* WHAT NEEDS TO BE DONE
Copy the lines from the line with "How do I perform: Select" to the line with "1720x951 pixels. tap(1240, 835)", swapping "strikethrough text tool" for "underline text tool" and keeping everything else the same. Leave the pictures out.

* DATA PROVIDED
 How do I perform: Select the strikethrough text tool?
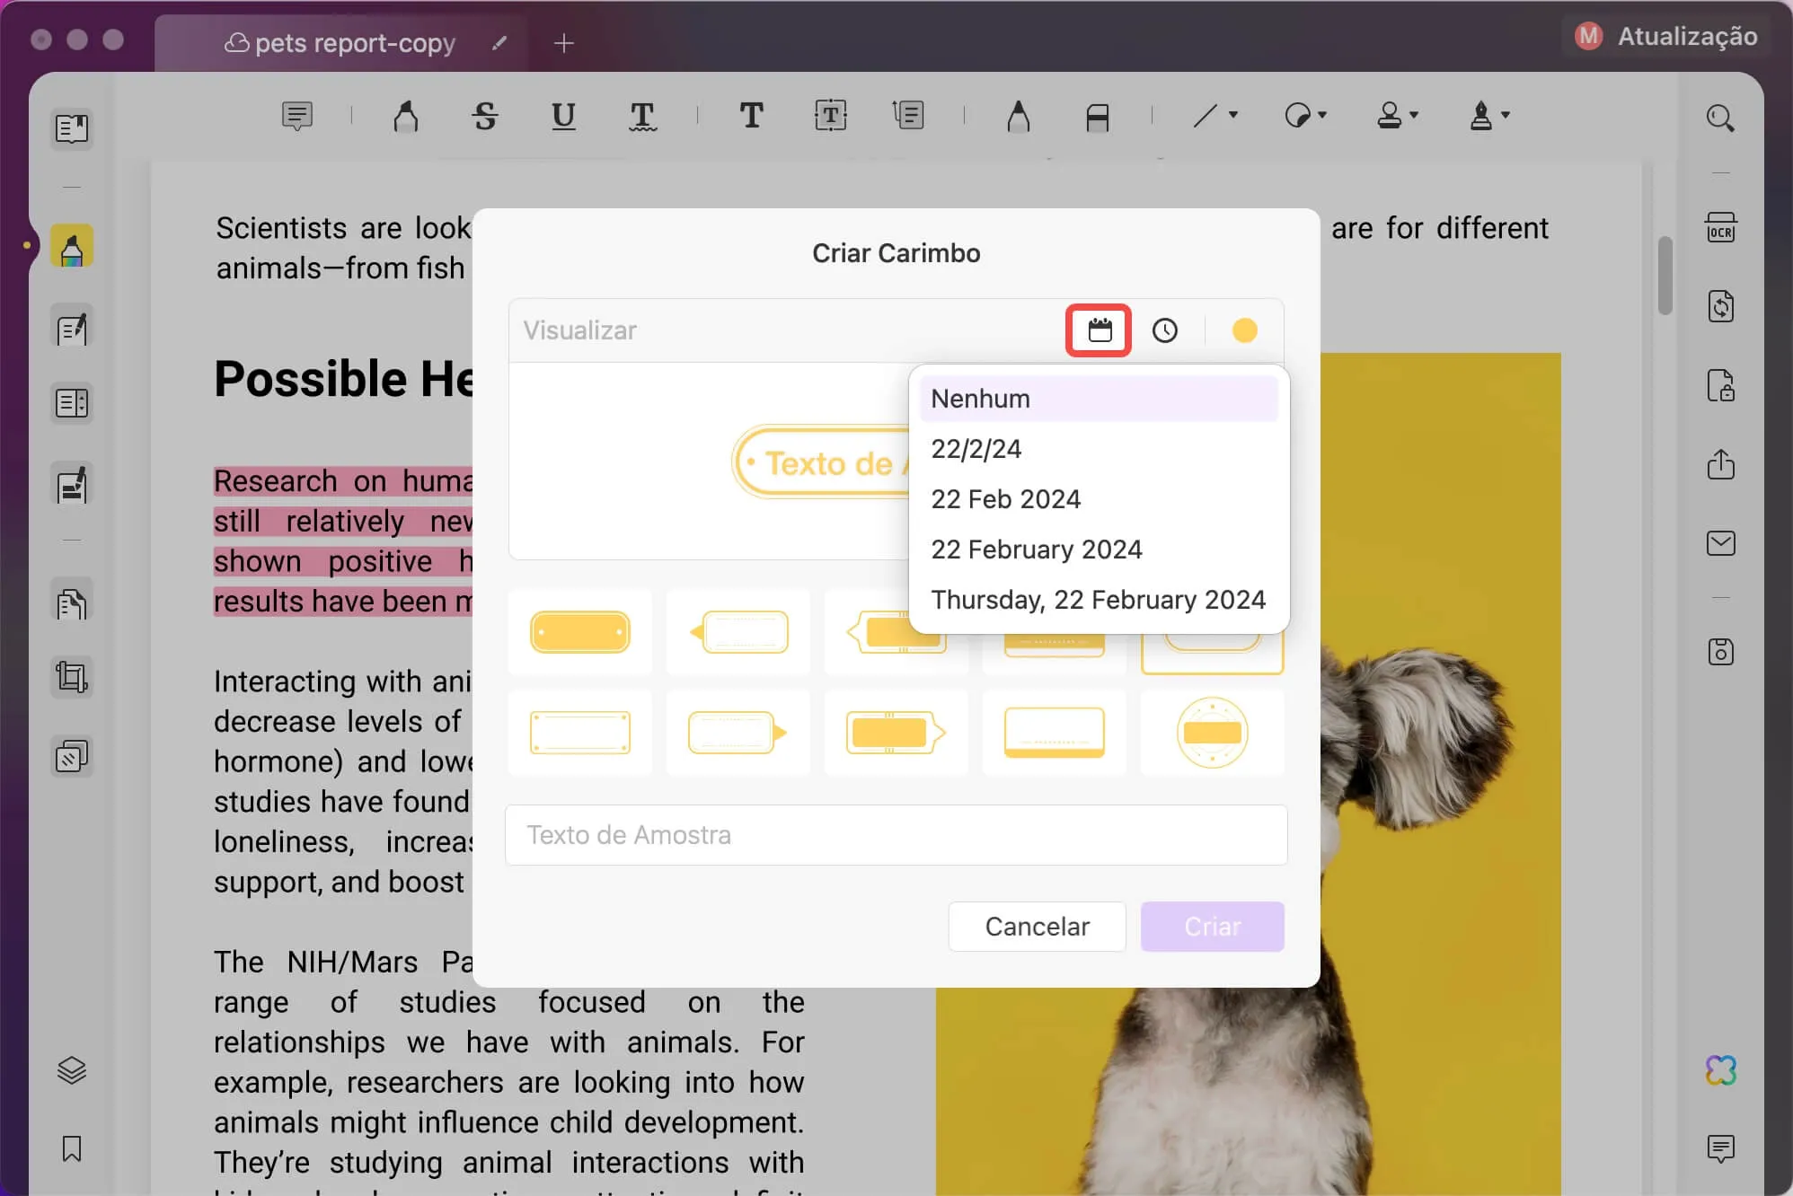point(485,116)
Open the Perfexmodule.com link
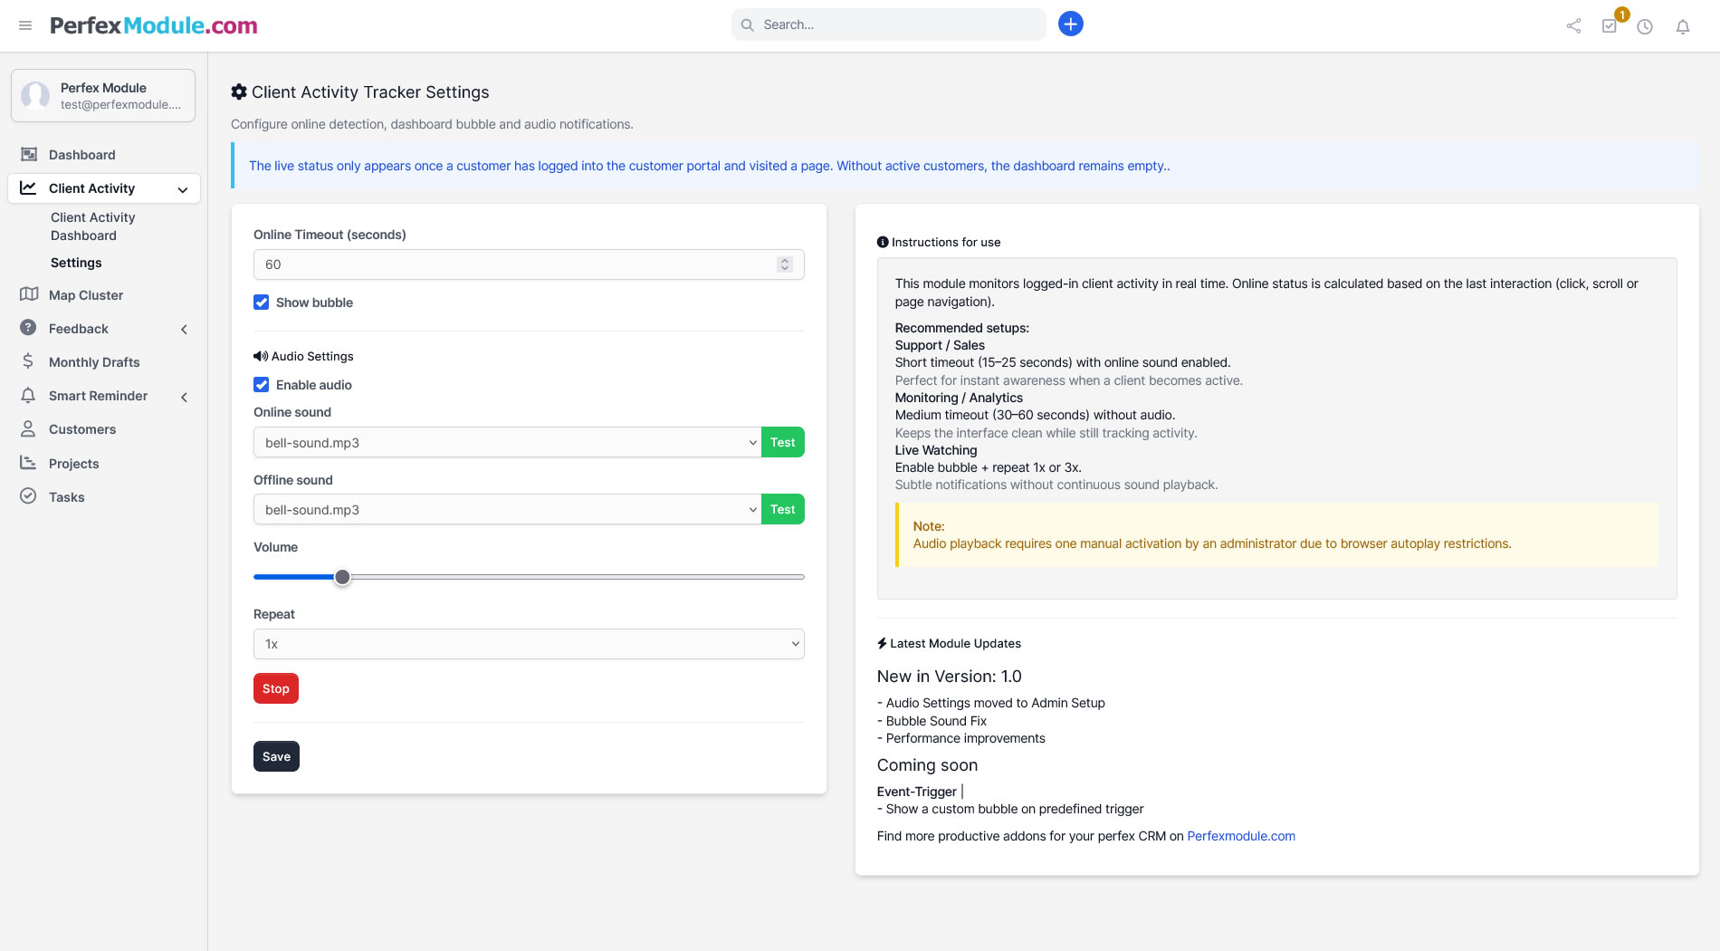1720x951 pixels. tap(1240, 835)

---

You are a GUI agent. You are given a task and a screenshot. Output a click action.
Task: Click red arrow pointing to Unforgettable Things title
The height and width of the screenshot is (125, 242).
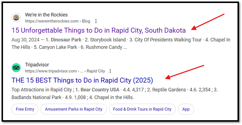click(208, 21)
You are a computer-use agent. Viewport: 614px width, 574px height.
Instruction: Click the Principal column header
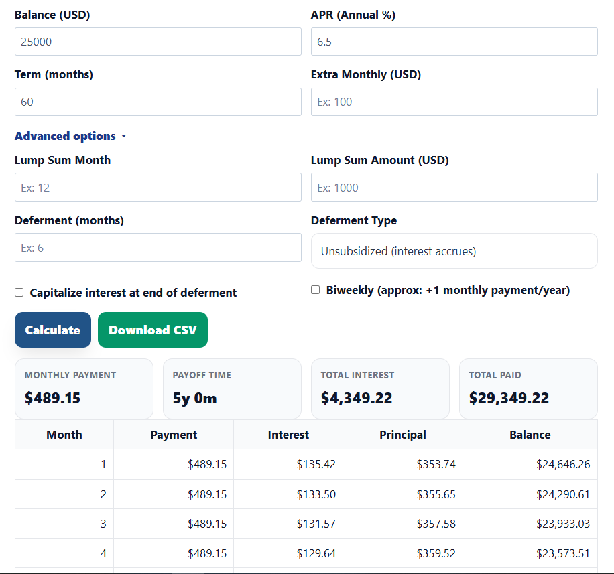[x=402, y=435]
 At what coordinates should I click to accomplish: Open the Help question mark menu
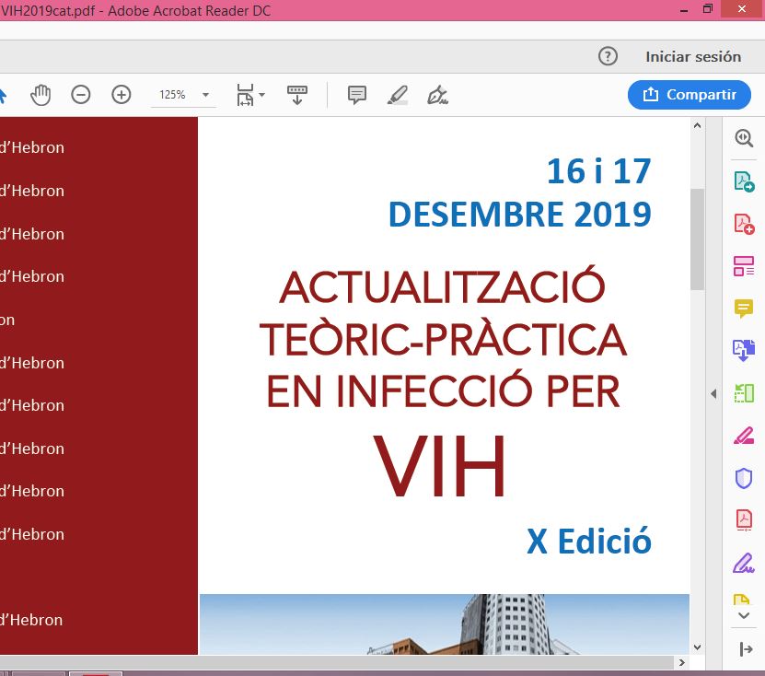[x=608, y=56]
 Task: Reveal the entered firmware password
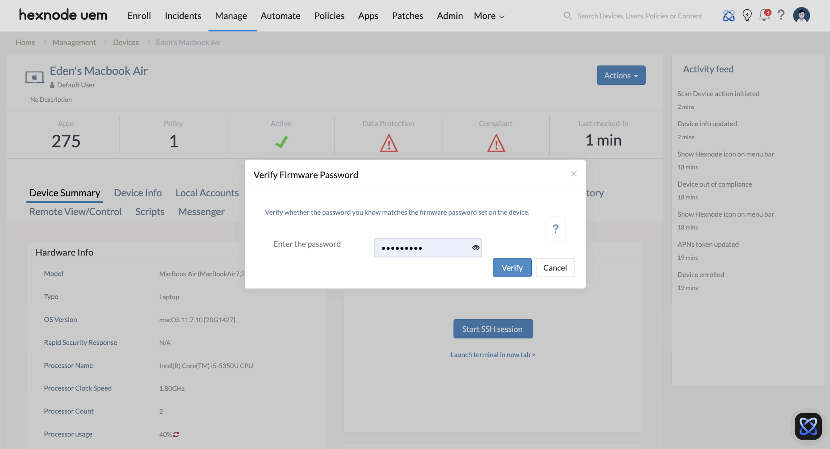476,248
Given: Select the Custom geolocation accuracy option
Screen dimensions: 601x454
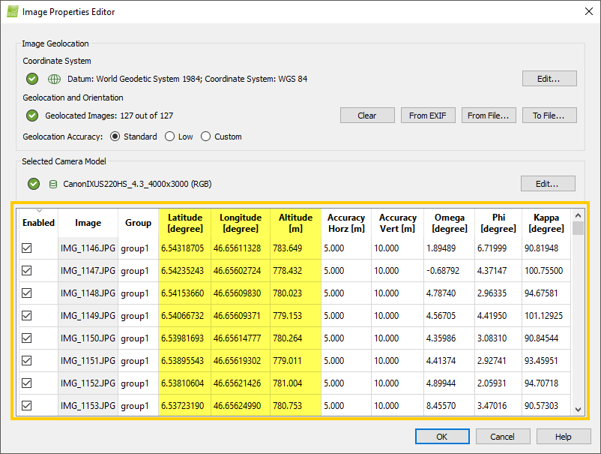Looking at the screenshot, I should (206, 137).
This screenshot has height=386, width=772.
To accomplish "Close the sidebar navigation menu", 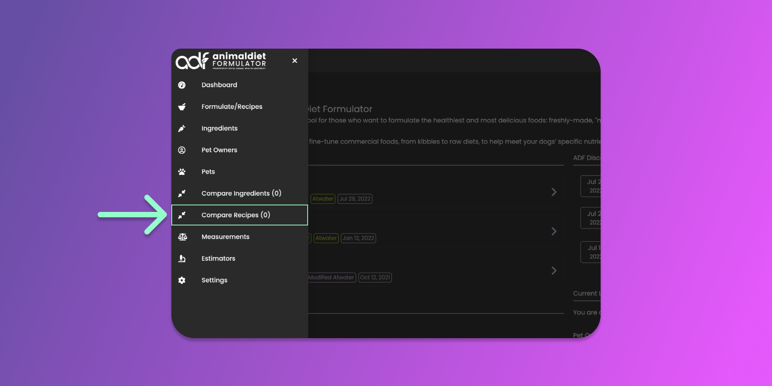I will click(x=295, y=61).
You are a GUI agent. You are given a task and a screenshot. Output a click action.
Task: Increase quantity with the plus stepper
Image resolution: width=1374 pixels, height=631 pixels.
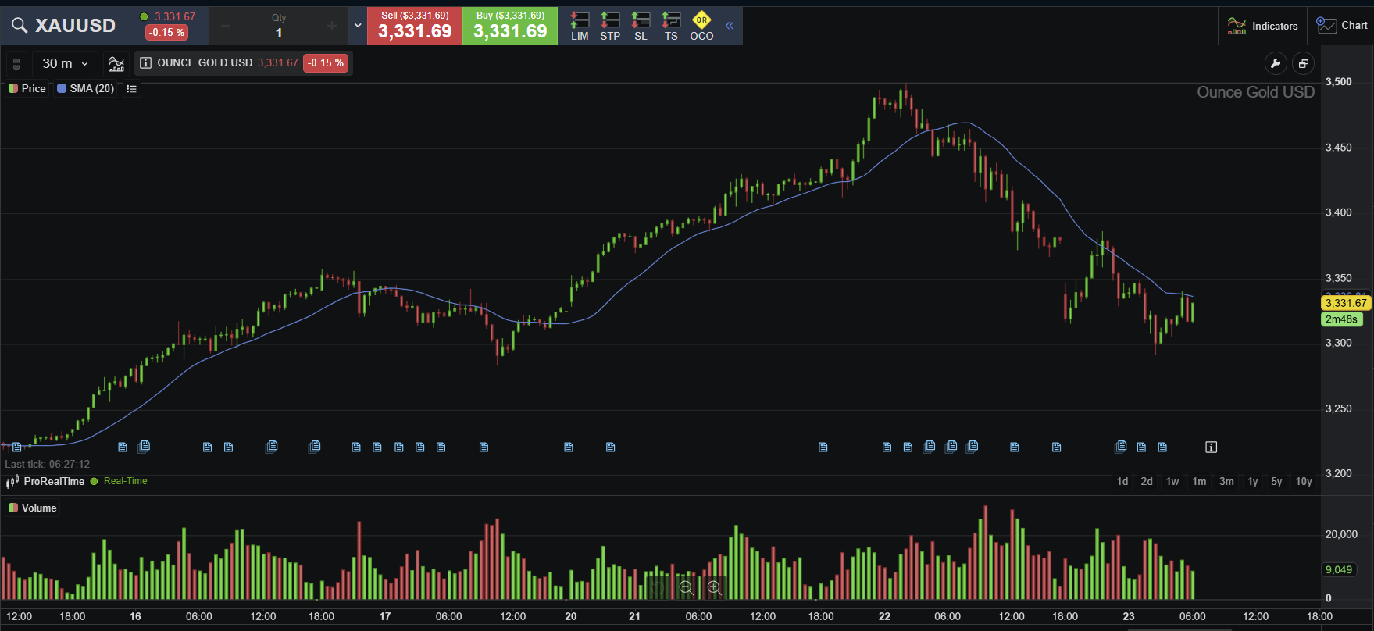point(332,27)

* COMPLETE ANSWER
 How do I perform: Select the underline text tool?
point(485,116)
Open the Perfexmodule.com link
1720x951 pixels. tap(1240, 835)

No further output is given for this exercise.